Oil tool and method for controlling paraffin deposits in oil flow lines and downhole strings
Abstract
An oil tool and method for controlling the accumulation of paraffin and deposits in downhole oil string and oil transmission flow lines is provided by employing at various locations in the downhole oil string or in the oil transmission flow lines a coupling device with an inside liner of a non magnetic material surrounded by a magnet and shield of a magnetic material. The preferred application employs at least two magnets having their north pole and south pole aligned in opposite directions held in place in relation to a magnetic outer shield or casing by a non magnetic restraining ring. The non magnetic inside liner or non magnetic section of flow line in combination with the magnetic shield or casing increases the magnetic field which in combination with the electrostatic differential in the materials in the coupling and oil line prevents and controls paraffin and other substances having the potential for clogging and blocking downhole oil strings and oil transmission flow lines used for the transmission of crude oil. The novel coupling may be either employed as a threaded coupling or as a covering to cover the non magnetic tubing spliced into existing flow lines at strategic locations to prevent the clogging of crude oil transmission lines. The method and oil tool prevent the clogging of downhole oil string casing and above ground flow lines by utilizing magnetic and dissipation of electrostatic forces to increase oil production while eliminating paraffin and scale build up in downhole well pipe and flow lines.
Claims
exact text as granted — not AI-modifiedWhat is claimed is:
1. An oil tool for controlling paraffin related clogging in flow lines comprising: (a) a substantially cylindrical sleeve having a first end and a second end providing an environmentally resistant outside covering and means in said first end and said second end for connection to an oil flow pipe line; (b) a curved magnetic shield axially aligned with said substantially cylindrical sleeve and disposed intermediate said first end and said second end of said substantially cylindrical sleeve; (c) at least one magnet disposed longitudinally inside said substantially cylindrical sleeve in axial alignment with said substantially cylindrical sleeve and said curved magnetic shield; (d) a liner having a first end and a second end disposed intermediate said first end and said second end of said substantially cylindrical sleeve; and (e) means for sealing said liner intermediate said first end and said second end of said substantially cylindrical sleeve.
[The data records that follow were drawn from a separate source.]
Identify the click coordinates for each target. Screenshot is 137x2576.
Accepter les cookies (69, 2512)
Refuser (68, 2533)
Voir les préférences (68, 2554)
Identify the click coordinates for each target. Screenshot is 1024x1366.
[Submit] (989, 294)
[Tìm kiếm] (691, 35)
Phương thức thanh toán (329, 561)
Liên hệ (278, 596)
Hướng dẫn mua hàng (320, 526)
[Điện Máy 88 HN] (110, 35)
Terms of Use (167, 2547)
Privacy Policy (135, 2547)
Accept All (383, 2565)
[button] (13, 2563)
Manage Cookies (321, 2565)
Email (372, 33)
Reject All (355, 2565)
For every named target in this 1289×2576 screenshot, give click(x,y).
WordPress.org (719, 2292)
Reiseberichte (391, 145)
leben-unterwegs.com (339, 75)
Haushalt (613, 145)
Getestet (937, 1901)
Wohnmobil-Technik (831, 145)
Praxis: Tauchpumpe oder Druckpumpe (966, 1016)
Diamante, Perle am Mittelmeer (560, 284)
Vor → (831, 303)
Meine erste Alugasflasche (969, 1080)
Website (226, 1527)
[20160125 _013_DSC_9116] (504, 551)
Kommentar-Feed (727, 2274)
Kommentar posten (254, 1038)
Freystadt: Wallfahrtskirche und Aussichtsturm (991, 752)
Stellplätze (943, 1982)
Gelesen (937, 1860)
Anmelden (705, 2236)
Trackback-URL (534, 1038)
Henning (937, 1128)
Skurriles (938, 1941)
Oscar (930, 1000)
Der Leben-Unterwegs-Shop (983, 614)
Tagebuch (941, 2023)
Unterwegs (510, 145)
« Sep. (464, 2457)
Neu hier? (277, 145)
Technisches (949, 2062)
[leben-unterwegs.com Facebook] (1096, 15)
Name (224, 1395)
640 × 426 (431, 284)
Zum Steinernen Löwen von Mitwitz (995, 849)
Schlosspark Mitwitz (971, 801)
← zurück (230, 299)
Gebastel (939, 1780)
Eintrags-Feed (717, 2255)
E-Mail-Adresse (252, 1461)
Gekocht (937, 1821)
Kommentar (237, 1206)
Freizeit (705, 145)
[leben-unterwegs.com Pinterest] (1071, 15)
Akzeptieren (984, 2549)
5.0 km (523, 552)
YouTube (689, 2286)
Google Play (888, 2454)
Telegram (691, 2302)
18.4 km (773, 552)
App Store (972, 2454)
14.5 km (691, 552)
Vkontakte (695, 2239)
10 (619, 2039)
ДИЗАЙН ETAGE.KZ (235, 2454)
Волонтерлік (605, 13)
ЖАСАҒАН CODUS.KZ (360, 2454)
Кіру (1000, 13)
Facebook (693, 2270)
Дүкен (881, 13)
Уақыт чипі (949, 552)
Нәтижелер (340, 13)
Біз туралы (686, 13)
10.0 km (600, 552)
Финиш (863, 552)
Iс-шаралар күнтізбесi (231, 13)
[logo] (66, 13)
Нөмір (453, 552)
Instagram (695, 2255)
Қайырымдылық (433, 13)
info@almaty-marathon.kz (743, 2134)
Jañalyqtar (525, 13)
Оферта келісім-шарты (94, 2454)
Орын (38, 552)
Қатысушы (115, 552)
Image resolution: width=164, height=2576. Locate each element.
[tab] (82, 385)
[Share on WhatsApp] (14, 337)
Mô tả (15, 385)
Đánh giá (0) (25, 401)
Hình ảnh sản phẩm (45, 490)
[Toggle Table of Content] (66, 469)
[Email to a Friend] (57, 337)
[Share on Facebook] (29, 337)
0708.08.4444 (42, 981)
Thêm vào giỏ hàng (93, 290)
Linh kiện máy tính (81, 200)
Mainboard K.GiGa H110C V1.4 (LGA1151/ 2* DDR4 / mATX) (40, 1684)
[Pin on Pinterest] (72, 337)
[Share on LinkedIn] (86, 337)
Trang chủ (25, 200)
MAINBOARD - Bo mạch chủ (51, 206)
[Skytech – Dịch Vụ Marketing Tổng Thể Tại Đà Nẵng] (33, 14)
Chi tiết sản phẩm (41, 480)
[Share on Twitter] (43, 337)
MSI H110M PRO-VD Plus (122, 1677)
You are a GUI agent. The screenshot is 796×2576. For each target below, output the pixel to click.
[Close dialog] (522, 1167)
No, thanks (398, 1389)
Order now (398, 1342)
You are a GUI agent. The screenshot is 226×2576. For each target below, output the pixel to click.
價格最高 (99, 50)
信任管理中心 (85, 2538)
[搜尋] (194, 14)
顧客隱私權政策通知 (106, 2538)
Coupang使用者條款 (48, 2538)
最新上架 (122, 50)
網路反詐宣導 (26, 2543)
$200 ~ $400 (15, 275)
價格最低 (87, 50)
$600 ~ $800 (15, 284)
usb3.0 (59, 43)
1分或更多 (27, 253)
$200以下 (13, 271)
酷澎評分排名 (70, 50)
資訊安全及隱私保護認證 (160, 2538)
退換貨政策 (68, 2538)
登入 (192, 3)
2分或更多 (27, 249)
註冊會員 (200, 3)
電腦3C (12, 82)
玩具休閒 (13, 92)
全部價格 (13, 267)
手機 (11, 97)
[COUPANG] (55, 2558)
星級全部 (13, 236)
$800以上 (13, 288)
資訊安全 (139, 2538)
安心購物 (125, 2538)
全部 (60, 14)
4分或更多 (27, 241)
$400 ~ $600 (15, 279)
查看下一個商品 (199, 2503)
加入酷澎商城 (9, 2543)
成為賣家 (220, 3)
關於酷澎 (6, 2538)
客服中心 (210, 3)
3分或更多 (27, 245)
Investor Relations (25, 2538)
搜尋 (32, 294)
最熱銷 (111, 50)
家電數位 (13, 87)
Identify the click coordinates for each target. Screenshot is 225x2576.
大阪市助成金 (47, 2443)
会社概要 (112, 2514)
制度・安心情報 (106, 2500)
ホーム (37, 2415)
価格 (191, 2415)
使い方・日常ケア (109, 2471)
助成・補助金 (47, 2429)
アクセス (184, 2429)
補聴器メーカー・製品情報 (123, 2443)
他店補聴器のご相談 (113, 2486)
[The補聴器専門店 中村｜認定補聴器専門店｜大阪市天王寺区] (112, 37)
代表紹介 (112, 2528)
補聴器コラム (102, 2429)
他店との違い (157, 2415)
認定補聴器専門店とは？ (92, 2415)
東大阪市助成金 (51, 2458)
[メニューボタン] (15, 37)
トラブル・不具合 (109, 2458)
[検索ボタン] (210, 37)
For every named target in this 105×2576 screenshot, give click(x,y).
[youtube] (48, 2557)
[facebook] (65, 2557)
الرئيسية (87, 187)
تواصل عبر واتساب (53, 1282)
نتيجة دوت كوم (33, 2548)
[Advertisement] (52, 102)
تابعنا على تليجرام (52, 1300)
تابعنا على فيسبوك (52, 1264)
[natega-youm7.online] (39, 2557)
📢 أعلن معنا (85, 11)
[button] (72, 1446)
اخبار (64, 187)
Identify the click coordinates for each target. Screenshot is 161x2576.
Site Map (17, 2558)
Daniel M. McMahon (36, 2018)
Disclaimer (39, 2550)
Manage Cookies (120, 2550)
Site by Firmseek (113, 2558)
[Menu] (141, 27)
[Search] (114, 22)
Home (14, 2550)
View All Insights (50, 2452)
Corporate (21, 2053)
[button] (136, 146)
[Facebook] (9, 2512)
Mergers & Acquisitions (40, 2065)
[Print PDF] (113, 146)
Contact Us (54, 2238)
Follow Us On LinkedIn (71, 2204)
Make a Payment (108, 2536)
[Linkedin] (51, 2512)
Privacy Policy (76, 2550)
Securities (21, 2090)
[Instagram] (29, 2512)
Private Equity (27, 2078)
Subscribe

2. The oil tool of claim 1 wherein said environmentally resistant covering of said sleeve has a hang weight of at least 70,000 pounds.
3. The oil tool of claim 2 wherein said curved magnetic shield is formed in said substantially cylindrical sleeve by increasing the internal diameter of said substantially cylindrical sleeve intermediate the ends thereof.
4. The oil tool of claim 3 further comprising a spacing element for positioning said at least one magnet between said curved magnetic shield and said substantially cylindrical sleeve.
5. The oil tool of claim 4 wherein said liner is a non conductive liner disposed intermediate the ends of said substantially cylindrical sleeve.
6. The oil tool of claim 5 further comprising a seal disposed between said non conductive liner and said substantially cylindrical sleeve.
7. The oil tool of claim 2 further comprising at least two magnets wherein each of said at least two magnets have a north pole disposed longitudinally along the length of each magnet and a south pole disposed longitudinally adjacent to said north pole along the length of said magnet and said magnets are arranged with the north and south poles facing each other across the internal diameter of said substantially cylindrical sleeve.
8. The oil tool of claim 1 wherein said substantially cylindrical sleeve includes a plurality of magnets in axial alignment with said substantially cylindrical sleeve.
9. The oil tool of claim 8 wherein each of said magnets has a residual flux density of at least 2000.
10. The oil tool of claim 9 wherein said magnets are composed of an alloy of neodymium.
11. The oil tool of claim 10 wherein each of said magnets has a residual flux density of 12,200.
12. An oil tool for controlling clogging comprising: (a) a coupling having two ends and a section of increased internal diameter disposed intermediate said two ends; (b) at least one magnet disposed in said section of increased internal diameter; (c) a non magnetic liner having a first end and a second end disposed intermediate said two ends of said coupling and bridging said section of increased internal diameter of said coupling; and (d) a means for sealing said non magnetic liner from said section of increased internal diameter of said coupling.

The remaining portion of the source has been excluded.